Fifty microliters of the purified acanthocyte suspension of CBS681.97 was placed on a cover slide. About 20 P. redivivus worms were then combined with the acanthocytes. They were kept in a moist chamber at room temperature for 30 min to allow for immobilization of nematodes. The cover slides were then quickly fixed on an aluminum stub and immediately put into the sample chamber of an environmental scanning electron microscope (ESEM; Philips XL30). The samples were then viewed in the environmental mode with the microscope operating at 10 to 20 kV.
Culturing of S. rugosoannulata in the field.
To study the behavior of the fungi in natural soil, a wood near Kunming Institute of Botany (Kunming, Yunnan Province, China) was selected to grow strains CBS681.97 and CBS101784. Inocula were obtained according to the method we described previously (15). Two sites (sites 1 and 2) with adequate organic material and satisfactory humidity were selected. Site 1 received three inocula of CBS681.97, whereas site 2 received three inocula of CBS101784. The inocula were buried about 3 cm deep from the ground surface. After the inocula were buried, the sites were humidified with water. The sites were inspected every day for the following 10 days, and the soil was prevented from drying out. Eventually, soil samples at a distance of 1 to 5 cm from the inocula were carefully collected for microscopic observation and bioassays.
Bioassay with soil colonized by S. rugosoannulata.
Soil samples of 50 g were divided into three different levels on the basis of the number of acanthocytes they contained. Soil samples assigned to level 1 contained 50 to 100 acanthocytes per visual field (magnification, ×40). Samples containing 100 to 200 acanthocytes per visual field were considered level 2, and samples considered level 3 contained more than 200 acanthocytes per visual field. Panagrellus redivivus was prepared as described above. Soil samples of 5 g and approximately 500 P. redivivus nematodes in 200 μl of water were combined in a petri dish. The soil samples and worms were then gently mixed and incubated at 25°C for 2 days. After 2 days, the worms were recovered from the soil using Barron's method (1). The number of nematodes retrieved was obtained under a microscope by determining the concentration and volume of nematode suspensions obtained after recovery. Negative controls were performed with soil samples taken 0.5 m away from sites 1 and 2. Very small nematodes (newly born) were ignored. This experiment was carried out with three replicates and conducted twice.

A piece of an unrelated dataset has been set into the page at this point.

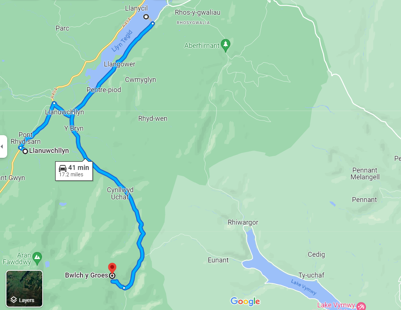Select the Rhiwargor place label
This screenshot has height=310, width=401.
pos(243,222)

We repeated this experiment, and samples were analyzed at certain time points to illustrate the activity of the fungi in soil. Approximately 200 P. redivivus nematodes were added to 2 g of soil with level 2 acanthocytes. The samples were examined by microscope every hour for the first 8 h, and every 8 h for the following 5 days. The petri dishes were kept in a container for the course of the experiments to maintain a stable humid environment.
RESULTS AND DISCUSSION
Immobilization and degradation of nematodes on agar.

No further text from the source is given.